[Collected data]

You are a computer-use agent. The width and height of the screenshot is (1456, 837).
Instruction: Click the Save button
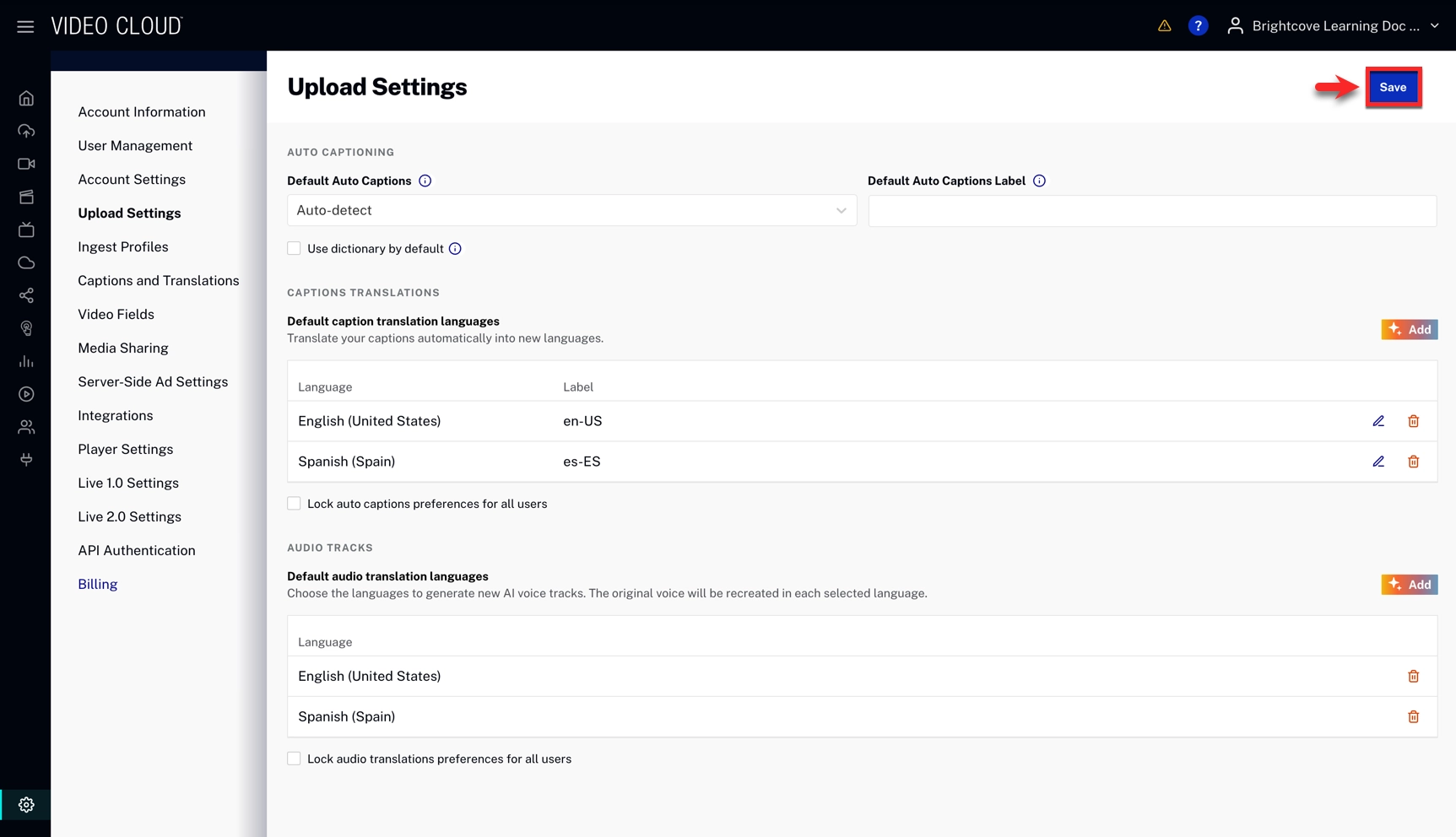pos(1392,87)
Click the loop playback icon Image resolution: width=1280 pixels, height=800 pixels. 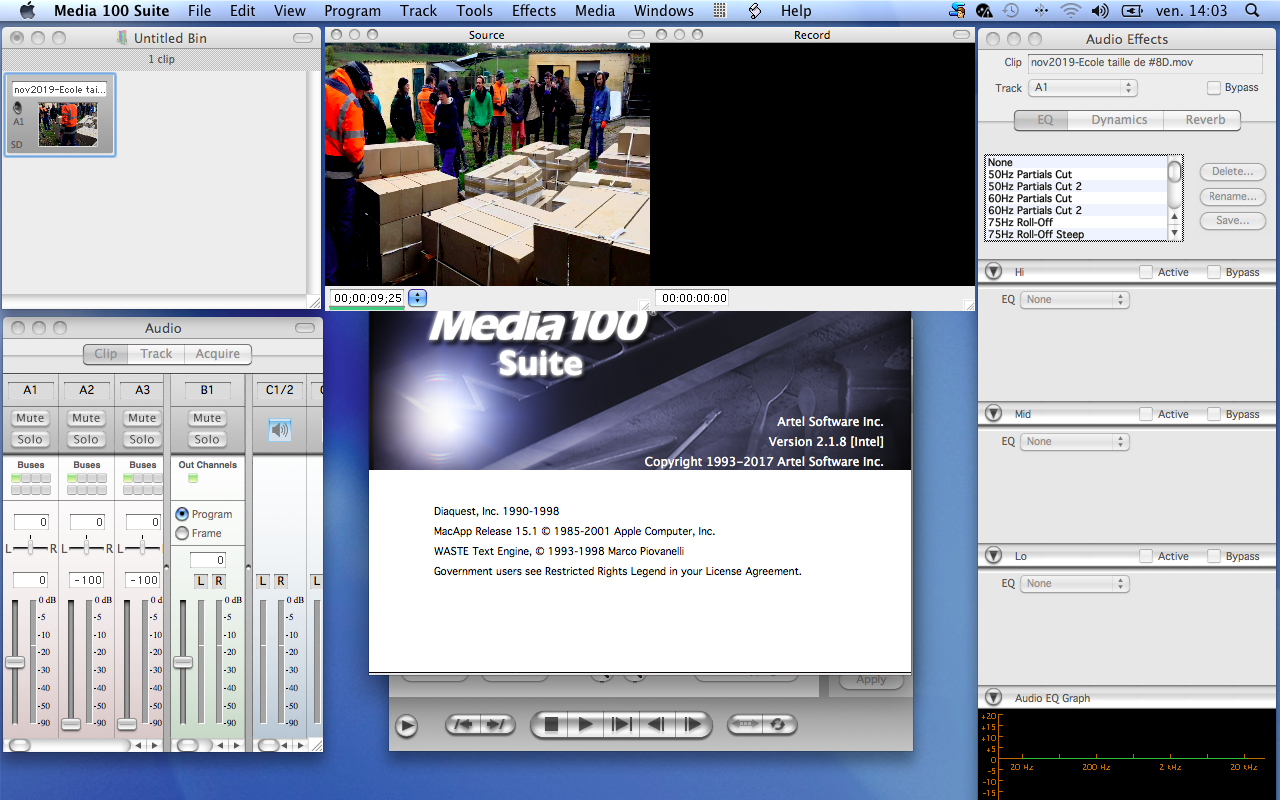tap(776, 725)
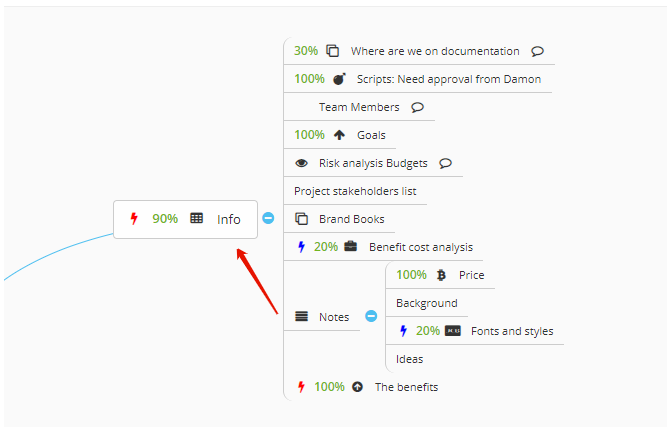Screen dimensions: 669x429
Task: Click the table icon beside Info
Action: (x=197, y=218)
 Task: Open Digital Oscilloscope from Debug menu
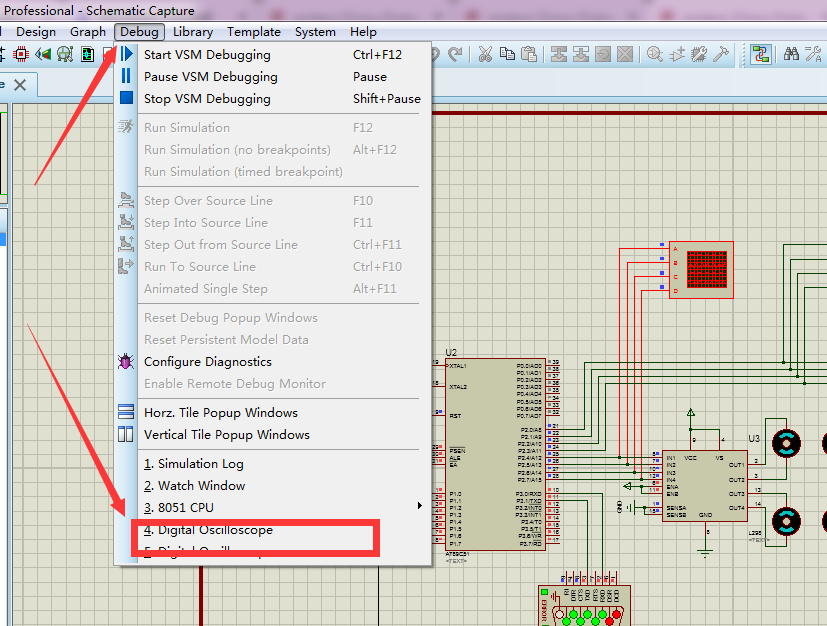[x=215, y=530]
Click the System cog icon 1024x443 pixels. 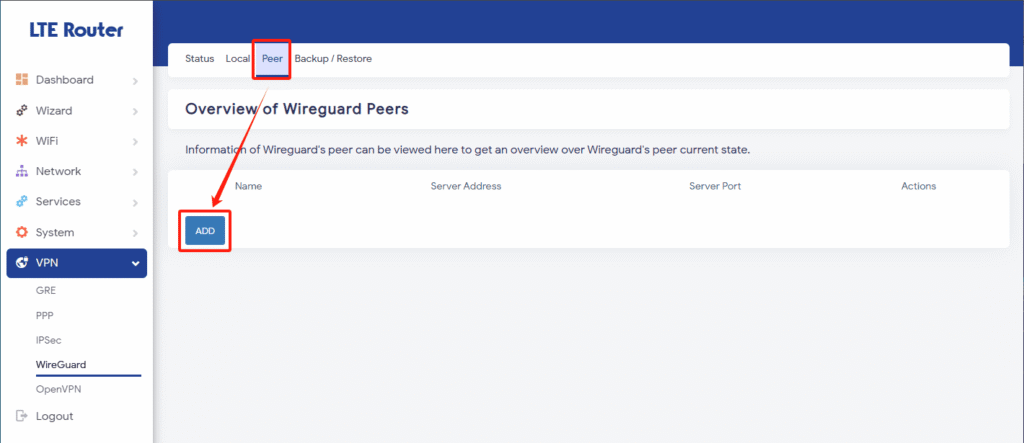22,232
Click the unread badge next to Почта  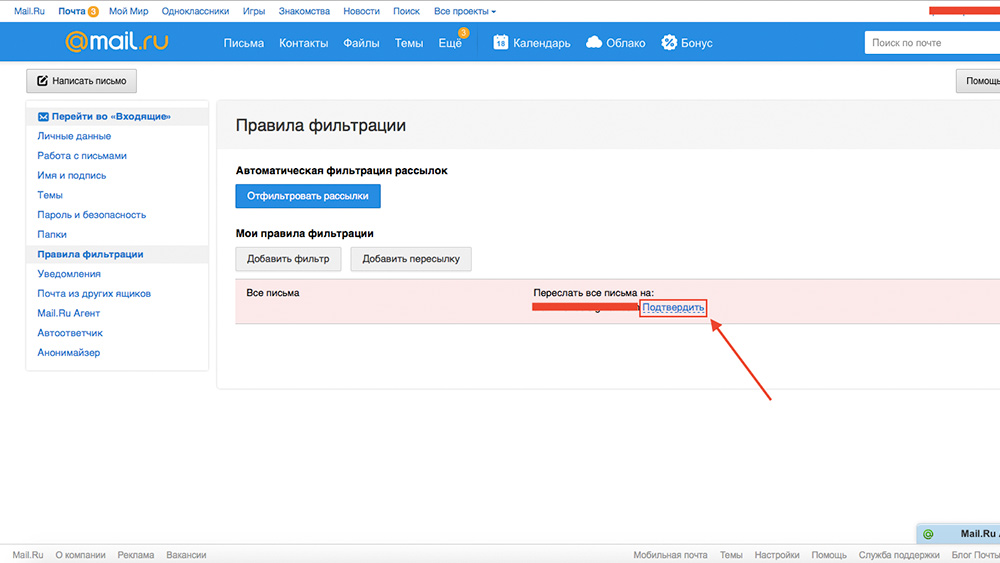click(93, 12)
* * *
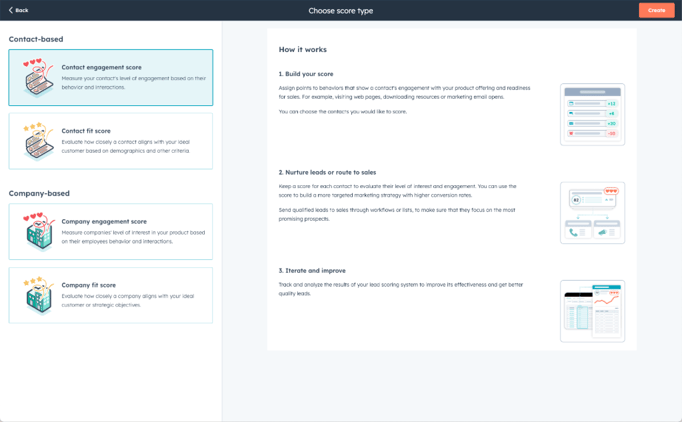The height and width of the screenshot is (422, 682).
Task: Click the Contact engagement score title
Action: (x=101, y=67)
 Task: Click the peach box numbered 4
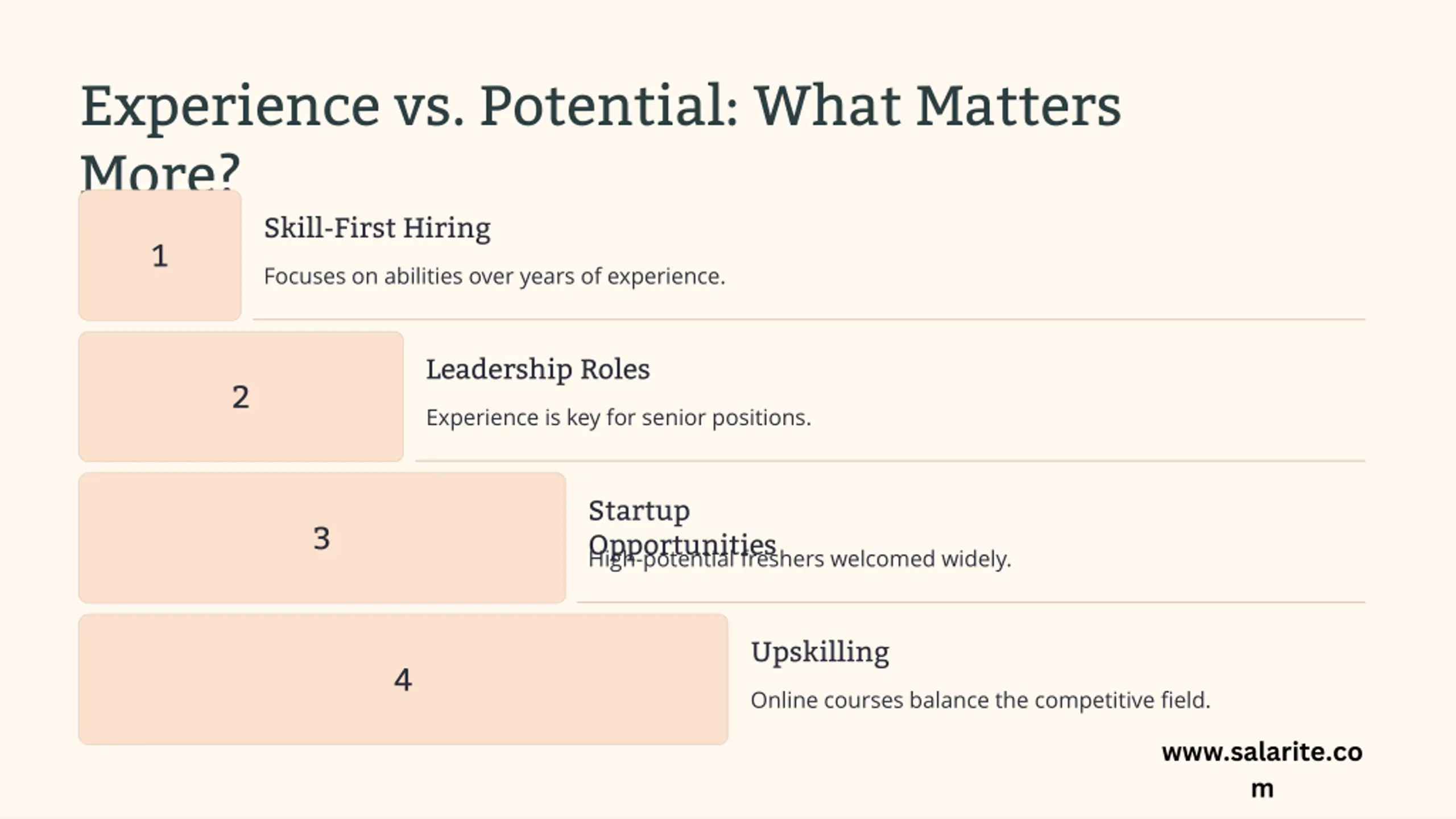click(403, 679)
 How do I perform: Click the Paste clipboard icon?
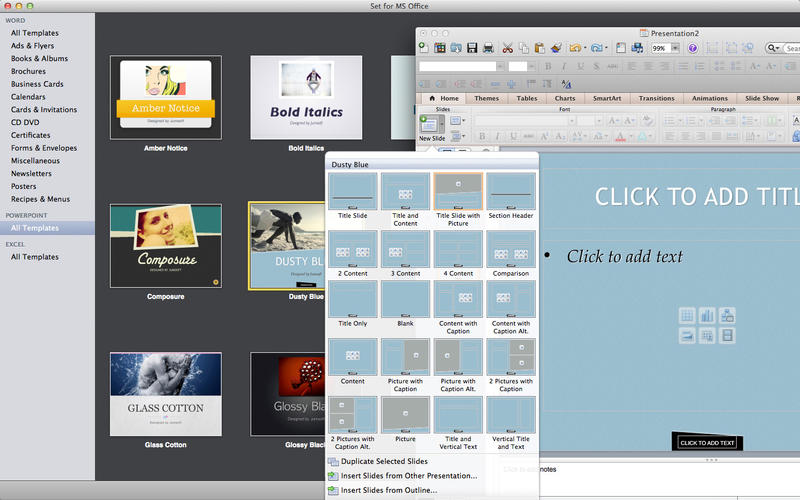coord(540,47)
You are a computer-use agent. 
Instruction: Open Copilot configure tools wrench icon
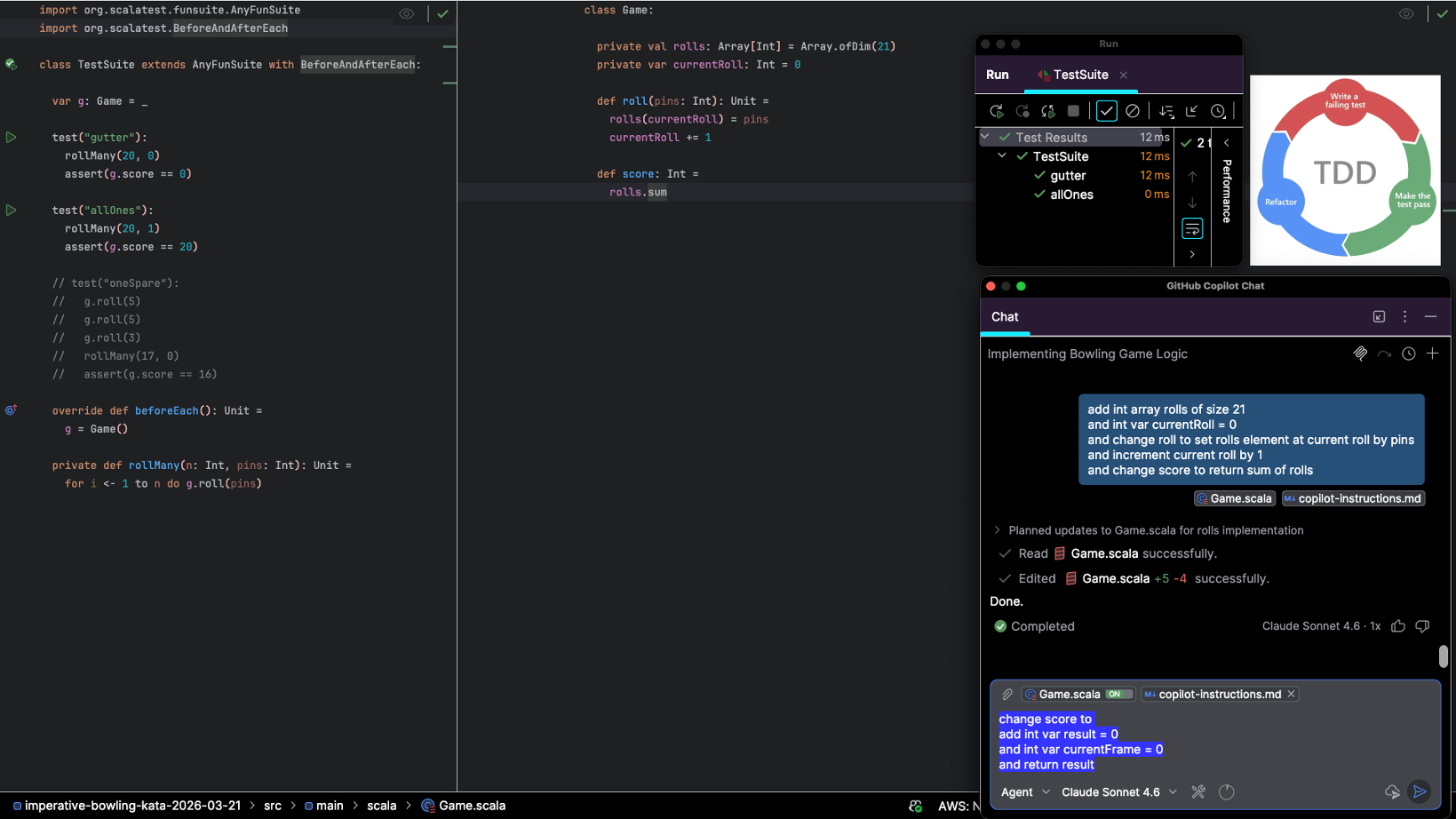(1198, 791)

__The problem__. Check each line of the records for the string "computer" and copy those that have it.

__Exercise result__.
You are a computer-use agent. The width and height of the screenshot is (1456, 837).
You are a computer-use agent. 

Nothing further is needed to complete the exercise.